Q21 Colin Challen: Just on that contraction
and convergence point, the World Resources Institute also does
not support C&C but they do recognise that convergence is
an arithmetical certainty. Why not just hop on the bandwagon?
I will leave that point. The Government says that the CDM is essentially
sound. Do you agree with that?
Dr Huq: I think the CDM in general
has been, from the developing country's perspective, a relative
success story in that it has brought opportunities for carbon
reduction activities, particularly in a number of the large emitting
countries like China, India and Brazil. It has brought a new cohort
of private sector people in those countries that are involved
in these projects that are pro doing more on mitigation based
on the incentives that CDM provides. There are a couple of problems
that have arisen which are sort of second generation problems
or they could have anticipated but they are now arising: one is
inequity and distribution. There are only a handful of countries
that are getting CDM projects. The vast majority of the poorest
countries, particularly in Sub-Saharan Africa are not getting
CDM projects. This inequity of access to this particular market
is something that is not good for the negotiations because these
countries had anticipated they would get some benefits out of
CDM. If they are not getting them it may turn them off in a future
negotiation if we want to rely on more market-based activities
like the CDM. The twin objective of the CDM along with carbon
reduction was to promote sustainable development. In practice
it has not done very much on that. It has left it to countries
to define. Countries have not defined it very well. Most projects
are of a scale that they really do not benefit poor communities
and poor people, particularly in the land use sector. There may
be a need for tinkering with or expanding the CDM regime to allow
more access to smaller scale projects. There are some opportunities
there, but that might be something that would need to be tweaked.
My view is that on the whole it has been relatively successful,
but it has had some problems that need to be addressed in the
second generation, in the post-2012 agreement.
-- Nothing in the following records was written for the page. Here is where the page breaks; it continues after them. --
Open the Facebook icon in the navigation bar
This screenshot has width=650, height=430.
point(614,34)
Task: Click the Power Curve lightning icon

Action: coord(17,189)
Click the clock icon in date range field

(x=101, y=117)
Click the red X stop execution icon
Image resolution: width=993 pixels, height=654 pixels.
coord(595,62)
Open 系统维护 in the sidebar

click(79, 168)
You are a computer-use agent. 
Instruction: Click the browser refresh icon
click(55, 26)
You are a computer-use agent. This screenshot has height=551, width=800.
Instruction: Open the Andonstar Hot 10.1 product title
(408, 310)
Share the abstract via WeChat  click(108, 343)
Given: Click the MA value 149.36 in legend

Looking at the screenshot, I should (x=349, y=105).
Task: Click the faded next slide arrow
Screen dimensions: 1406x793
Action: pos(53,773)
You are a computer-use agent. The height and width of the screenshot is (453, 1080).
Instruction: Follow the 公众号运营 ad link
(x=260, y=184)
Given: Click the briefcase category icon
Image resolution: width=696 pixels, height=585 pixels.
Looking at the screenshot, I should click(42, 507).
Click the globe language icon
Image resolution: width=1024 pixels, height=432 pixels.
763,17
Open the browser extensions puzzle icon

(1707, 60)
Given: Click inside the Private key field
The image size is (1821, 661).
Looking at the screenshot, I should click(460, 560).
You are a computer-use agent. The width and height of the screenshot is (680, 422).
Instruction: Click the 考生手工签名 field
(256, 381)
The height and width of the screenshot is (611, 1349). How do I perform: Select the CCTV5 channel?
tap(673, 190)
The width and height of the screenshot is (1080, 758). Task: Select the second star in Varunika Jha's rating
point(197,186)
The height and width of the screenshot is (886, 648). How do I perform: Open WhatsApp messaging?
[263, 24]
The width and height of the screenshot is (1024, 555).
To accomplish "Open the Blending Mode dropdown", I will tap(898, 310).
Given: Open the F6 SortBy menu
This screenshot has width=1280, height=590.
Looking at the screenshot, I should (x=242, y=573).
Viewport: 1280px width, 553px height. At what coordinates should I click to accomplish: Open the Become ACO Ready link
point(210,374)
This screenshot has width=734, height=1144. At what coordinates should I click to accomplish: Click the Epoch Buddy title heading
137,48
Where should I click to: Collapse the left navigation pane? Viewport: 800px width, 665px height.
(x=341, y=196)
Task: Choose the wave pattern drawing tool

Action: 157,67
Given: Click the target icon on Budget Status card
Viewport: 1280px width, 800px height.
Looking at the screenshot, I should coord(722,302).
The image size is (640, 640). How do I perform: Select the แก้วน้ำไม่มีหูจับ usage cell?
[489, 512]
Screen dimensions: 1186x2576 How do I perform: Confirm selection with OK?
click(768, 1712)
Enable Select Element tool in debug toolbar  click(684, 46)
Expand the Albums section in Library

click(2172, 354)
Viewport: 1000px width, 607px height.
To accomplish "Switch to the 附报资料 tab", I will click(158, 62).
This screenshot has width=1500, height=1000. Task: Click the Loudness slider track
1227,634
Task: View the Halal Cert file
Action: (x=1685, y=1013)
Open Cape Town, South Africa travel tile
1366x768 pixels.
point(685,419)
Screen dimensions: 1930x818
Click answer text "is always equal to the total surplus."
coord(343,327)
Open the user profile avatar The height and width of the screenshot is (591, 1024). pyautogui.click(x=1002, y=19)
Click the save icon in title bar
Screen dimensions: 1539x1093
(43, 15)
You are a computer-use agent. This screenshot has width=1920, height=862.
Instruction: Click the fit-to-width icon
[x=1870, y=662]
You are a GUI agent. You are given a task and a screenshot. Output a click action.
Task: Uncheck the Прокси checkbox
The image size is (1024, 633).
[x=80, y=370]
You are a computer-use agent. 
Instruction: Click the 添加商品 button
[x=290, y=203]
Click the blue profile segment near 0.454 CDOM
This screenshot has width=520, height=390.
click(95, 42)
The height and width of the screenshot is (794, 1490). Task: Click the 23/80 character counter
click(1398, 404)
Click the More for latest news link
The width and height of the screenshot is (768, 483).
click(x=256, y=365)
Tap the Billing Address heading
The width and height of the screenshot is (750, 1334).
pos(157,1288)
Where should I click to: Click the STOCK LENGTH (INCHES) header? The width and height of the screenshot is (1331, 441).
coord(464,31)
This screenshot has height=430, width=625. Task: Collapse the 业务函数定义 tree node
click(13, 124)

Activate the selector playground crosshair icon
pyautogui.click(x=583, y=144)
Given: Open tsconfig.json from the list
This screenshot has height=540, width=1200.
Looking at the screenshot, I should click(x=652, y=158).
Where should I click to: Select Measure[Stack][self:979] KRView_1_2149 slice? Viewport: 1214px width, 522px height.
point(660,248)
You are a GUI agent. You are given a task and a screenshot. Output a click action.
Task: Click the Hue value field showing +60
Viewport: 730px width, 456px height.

Mr Philibert: I would be even
more severe and say that even with respect to the first objective
it fares relatively poorly. Nuclear is not in, CCS is not in and
certainly at the IEA we support the inclusion of carbon dioxide
capture and storage. We have analysed that very recently in detail.
Energy efficiency improvements have difficulties finding their
way in the complex additionality procedures for a very good reason,
they are almost always profitable and therefore they should be
considered part of the baseline even if they do not happen because
of different barriers. It is difficult for energy efficiency improvements
to be approved as CDM projects. Renewable projects, at the opposite
end of the spectrum, are too costly to find their way into the
CDM where they have to compete with relatively cheap forestry
projects or industrial gas projects. At the end of the day, it
takes a very narrow spectrum of what we need and it does not take
the big chunks of emission reductions that are needed in the future.
It has a very important feature, which is to educate people on
both sides, in developing and developed countries, on the virtues
of the flexible mechanism, on the fact that there are plenty of
relatively cheap options in developing countries that could be
undertaken provided there is someone willing to pay for them in
the industrialised world and that is a good thing because it will
help narrow the viewpoints in future negotiations. At the end
of the day, as happened in the past when people and governments
have moved from regulation to market mechanisms, they usually
tend to start with project-based mechanisms and they usually end
up with full market-based mechanisms. I would suggest that we
must find ways to incorporate developing countries in broader
market-based mechanisms, such as emissions trading. The virtue
of the CDM would have to pave the way for this to happen.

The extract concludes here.